The Public Health Agency (PHA) is urging all those in ‘at-risk’ groups, who have not yet been vaccinated against flu, to get the jab now given recent cases in a small number of nursing homes across the UK and Ireland. The PHA is working closely with one home in Northern Ireland which has seen a rise in cases since March 30. The residents affected are either recovered or are recovering.
This situation is not unexpected, as for some weeks flu has been circulating at low levels in Northern Ireland.
The home is closed to new admissions and infection control measures are in place. Information leaflets have also been made available to families of the residents at the home.
The PHA has written to all GPs in Northern Ireland reminding them that the flu virus is still circulating and recommending that vaccination continues.
While there have been high uptake rates of the vaccine this year, there are still a small number of ‘at-risk’ people who have not yet received the free vaccine.
The elderly and newly pregnant women, who are more likely to develop serious complications as a result of flu, are being reminded in particular of the importance of protecting themselves against the virus.
Dr Richard Smithson, Consultant in Health Protection, PHA, said: We are continuing to see seasonal flu cases, particularly in nursing home settings. This reflects the fact that the virus is still circulating in the community. Receiving the seasonal flu vaccine is the best way to protect yourself and others from getting the virus. So, if you are in an ‘at-risk’ group, get the vaccine now – it’s still not too late. There are plenty of stocks of flu vaccine available.
“Many ‘at-risk’ people have already been vaccinated but some have not and we would urge them to get the vaccine now. Recently we have seen the serious consequences of flu in elderly people, therefore it is vital they receive the flu vaccine to give them the best chance of protecting themselves.”
Women who have become pregnant recently and may not have had the vaccine, should also get the flu jab as soon as possible.
Dr Smithson added: “I’m pleased to see so many women protecting themselves and their unborn babies as nearly 60% have already been vaccinated. However, I would encourage those who haven’t and are still thinking about it, to get the vaccine as soon as possible. Also, if you have just found out you are pregnant, make an appointment with your GP to get the free jab.
“We know that flu can have serious consequences for both a pregnant mother and her baby. However, there is a wealth of evidence to show that the vaccine is safe and effective at all stages of pregnancy and that it also protects both the mother and her baby for the first few months after birth – a particularly vulnerable time.
“We are delighted with how well the vaccination programme has gone so far, but we can’t afford to be complacent. It’s great to see the public taking such a positive role in protecting their own health.”

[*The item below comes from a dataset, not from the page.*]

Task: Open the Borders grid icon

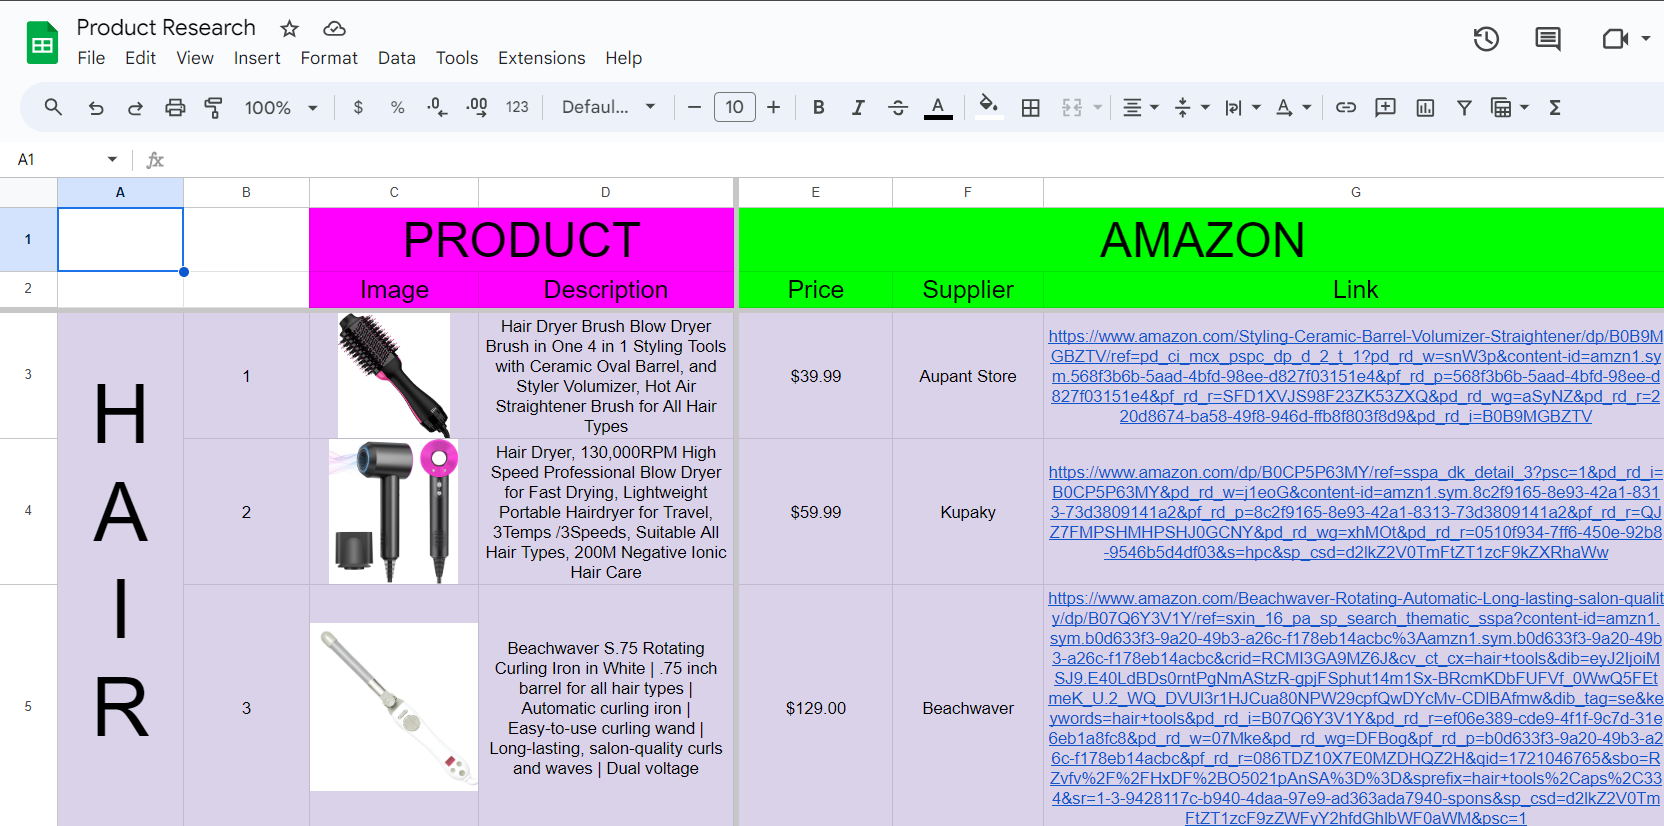Action: point(1030,108)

The PHA is also emphasising the need to observe good hand hygiene – using a tissue to cover your mouth and nose when you cough or sneeze, disposing of the tissue and washing your hands regularly. Anybody who has flu should stay at home, rest, drink plenty of fluids and take over the counter remedies which may help ease symptoms. Consult your GP if your condition is getting worse. It is important that people with symptoms of respiratory illness do not visit relatives and friends in hospitals or in nursing home settings in order to limit spread of infection to vulnerable patients
The vaccine contains three strains of the flu virus, which are the most common ones circulating this winter, including the H1N1 (swine flu) virus and AH3.
For more information on seasonal flu, go to www.fluawareni.info and follow us on Facebook and Twitter.

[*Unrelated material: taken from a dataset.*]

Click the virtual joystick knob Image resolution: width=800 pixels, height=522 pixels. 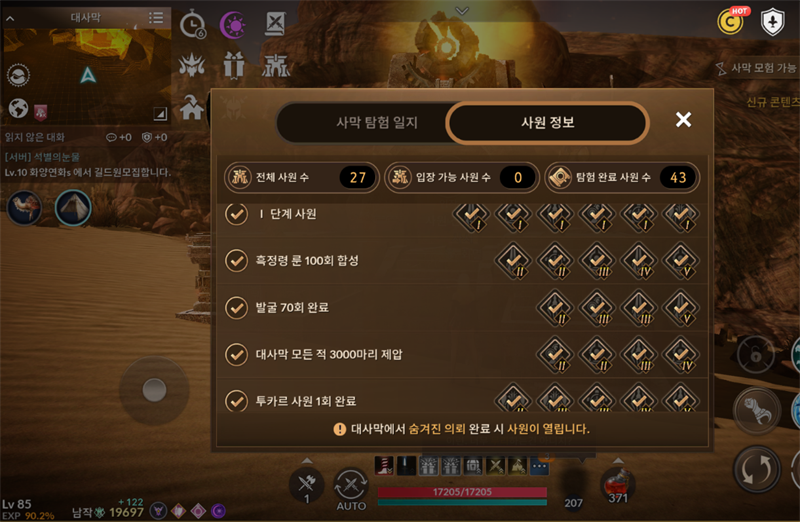coord(154,390)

Contact the PHA press office on 028 9055 3663
Notes to the editor
At risk groups for flu include the following:
- Anyone aged 65 or over, even if they feel fit and healthy at the moment.
- Pregnant women (at any stage of pregnancy).

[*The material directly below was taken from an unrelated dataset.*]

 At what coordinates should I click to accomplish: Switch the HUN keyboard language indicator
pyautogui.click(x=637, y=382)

- Children and adults who have any of the following medical conditions:
- a chronic chest condition such as asthma;
- a chronic heart condition;
- chronic kidney disease;
- lowered immunity due to disease or treatment such as steroids or cancer therapy;
- a chronic neurological condition such as stroke, multiple sclerosis or a condition that affects your nervous system, such as cerebral palsy;
- any other serious medical condition – check with your doctor if you are unsure.
- Children who have previously been admitted to hospital with a chest infection.
- Children attending schools for those with severe learning difficulties.
- Anyone living in a residential or nursing home.
- Main carers for elderly or disabled people.